[Page text]

Tuesday, July 27, 2010

Wanna see something a little gross?

This is kind of gross...but you might like it.

Word is out that you can come to Val's house and get some good hosting.
Snacks, a nice place to sleep, a happy backyard to relax in.  Your own guest bathroom.

We have all sorts of kinds come to Andersonville for some R and R.

Lot of people....and some various types of wildlife.  We are used to raccoons, cats, birds, squirrels, turtles, toads, frogs, and even an opossum in the trash last week. 

But a cicada?

Yep, it is true.  We saw a cicada be born last night.   I was on a walk about of the yard, and found this strange bug sort of contraption popping open.  I was so grossed out--at first--but then I was intrigued.  I got the family to come out and be grossed out too.

A cicada is some loud bug that lives in the ground for years and then crawls out to be birthed and then lives a little while.  You can wiki it if you really care all that much.

Here is what I found:

He is popping out.
The "newborn" was in some sort of coma...when you poked it
he would move.  He was twice as big as the host shell,
so I am sure he is happy to be out of there.
It reminded me of Men In Black when the alien
took over the human body.

They normally are birthed on the ground in private
but this guy was on the fence by the new
Chinese gate.  Maybe it is a nice place to have a baby? :)
So, I went out this morning to see where the baby cicada
was in his new beginnings.  He was gone.
But his host shell is still there. 

Science lesson over.  Have a great day!

Saturday, July 24, 2010

"I come home with hope"

Have you ever seen Hope?

And I don't mean a girl that used to live in my neighborhood and attend our church congregation?

These, my friends, are the faces of Hope.

I know that I have traveled far and wide for my volunteer work.  China, Scandanavia, Britian and last month, Canada.  When people ask about the Rotary travel and schedule, they don't ever ask about the most important piece....

The participants.

[Direction A] In the blog post, where was the cicada found being born?
[Direction B] Rewrite the entries starting at the line containing "Click the Paste clipboard icon" and ending at the line containing "Action: click(x=1024, y=509)", swapping "Reports" for "Invoices", and return only those lines.

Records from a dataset
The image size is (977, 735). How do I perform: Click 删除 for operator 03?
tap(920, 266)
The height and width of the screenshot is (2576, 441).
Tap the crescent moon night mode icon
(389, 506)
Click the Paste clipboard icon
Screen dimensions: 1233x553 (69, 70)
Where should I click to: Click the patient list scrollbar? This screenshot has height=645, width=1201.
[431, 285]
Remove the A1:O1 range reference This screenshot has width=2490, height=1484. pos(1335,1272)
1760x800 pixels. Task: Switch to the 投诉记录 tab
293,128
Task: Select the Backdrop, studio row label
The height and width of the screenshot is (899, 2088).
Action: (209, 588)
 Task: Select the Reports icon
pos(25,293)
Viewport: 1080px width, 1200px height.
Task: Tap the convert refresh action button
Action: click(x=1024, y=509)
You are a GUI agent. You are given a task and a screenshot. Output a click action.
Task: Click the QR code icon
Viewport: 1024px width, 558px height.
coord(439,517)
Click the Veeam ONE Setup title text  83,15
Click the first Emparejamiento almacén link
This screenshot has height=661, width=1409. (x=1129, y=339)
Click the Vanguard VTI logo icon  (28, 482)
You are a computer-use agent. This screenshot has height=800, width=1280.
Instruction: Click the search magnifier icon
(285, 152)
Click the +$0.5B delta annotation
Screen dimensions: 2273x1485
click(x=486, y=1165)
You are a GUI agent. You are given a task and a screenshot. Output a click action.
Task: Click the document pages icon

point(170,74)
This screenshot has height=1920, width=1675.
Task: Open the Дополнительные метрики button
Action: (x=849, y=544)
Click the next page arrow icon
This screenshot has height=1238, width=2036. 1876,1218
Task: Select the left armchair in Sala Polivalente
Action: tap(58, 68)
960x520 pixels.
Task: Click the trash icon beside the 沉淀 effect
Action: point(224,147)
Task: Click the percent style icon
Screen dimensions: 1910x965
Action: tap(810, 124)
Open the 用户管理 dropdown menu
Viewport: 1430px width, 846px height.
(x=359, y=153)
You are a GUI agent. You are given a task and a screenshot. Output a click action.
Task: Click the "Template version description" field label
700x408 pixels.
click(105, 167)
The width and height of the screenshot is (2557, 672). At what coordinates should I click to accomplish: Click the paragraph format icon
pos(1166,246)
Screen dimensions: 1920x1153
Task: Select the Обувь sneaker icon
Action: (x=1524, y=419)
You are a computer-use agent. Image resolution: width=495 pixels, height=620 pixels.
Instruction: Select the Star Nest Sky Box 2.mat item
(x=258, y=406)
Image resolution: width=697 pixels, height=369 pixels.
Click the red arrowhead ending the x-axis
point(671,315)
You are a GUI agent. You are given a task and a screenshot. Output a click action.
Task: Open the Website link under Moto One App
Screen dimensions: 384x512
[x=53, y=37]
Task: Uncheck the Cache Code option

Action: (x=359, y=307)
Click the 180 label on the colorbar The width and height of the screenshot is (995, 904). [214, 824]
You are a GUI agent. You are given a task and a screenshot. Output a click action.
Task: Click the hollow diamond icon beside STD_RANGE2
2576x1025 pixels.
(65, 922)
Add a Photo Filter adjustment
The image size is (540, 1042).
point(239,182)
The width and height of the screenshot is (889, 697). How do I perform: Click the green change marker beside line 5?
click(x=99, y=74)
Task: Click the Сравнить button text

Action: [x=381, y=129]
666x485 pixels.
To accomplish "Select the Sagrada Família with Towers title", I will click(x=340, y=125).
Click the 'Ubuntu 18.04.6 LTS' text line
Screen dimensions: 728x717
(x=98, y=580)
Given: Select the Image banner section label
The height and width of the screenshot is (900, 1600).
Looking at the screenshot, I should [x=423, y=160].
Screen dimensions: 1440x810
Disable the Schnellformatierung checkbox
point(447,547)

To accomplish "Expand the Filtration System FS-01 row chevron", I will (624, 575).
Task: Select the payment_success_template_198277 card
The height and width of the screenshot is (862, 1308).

[Final answer A] On the fence by the new Chinese gate.

[Final answer B]
Click the Paste clipboard icon
Screen dimensions: 1233x553 (69, 70)
Where should I click to: Click the patient list scrollbar? This screenshot has height=645, width=1201.
[431, 285]
Remove the A1:O1 range reference This screenshot has width=2490, height=1484. pos(1335,1272)
1760x800 pixels. Task: Switch to the 投诉记录 tab
293,128
Task: Select the Backdrop, studio row label
The height and width of the screenshot is (899, 2088).
Action: (209, 588)
 Task: Select the Invoices icon
pos(25,293)
Viewport: 1080px width, 1200px height.
Task: Tap the convert refresh action button
Action: click(x=1024, y=509)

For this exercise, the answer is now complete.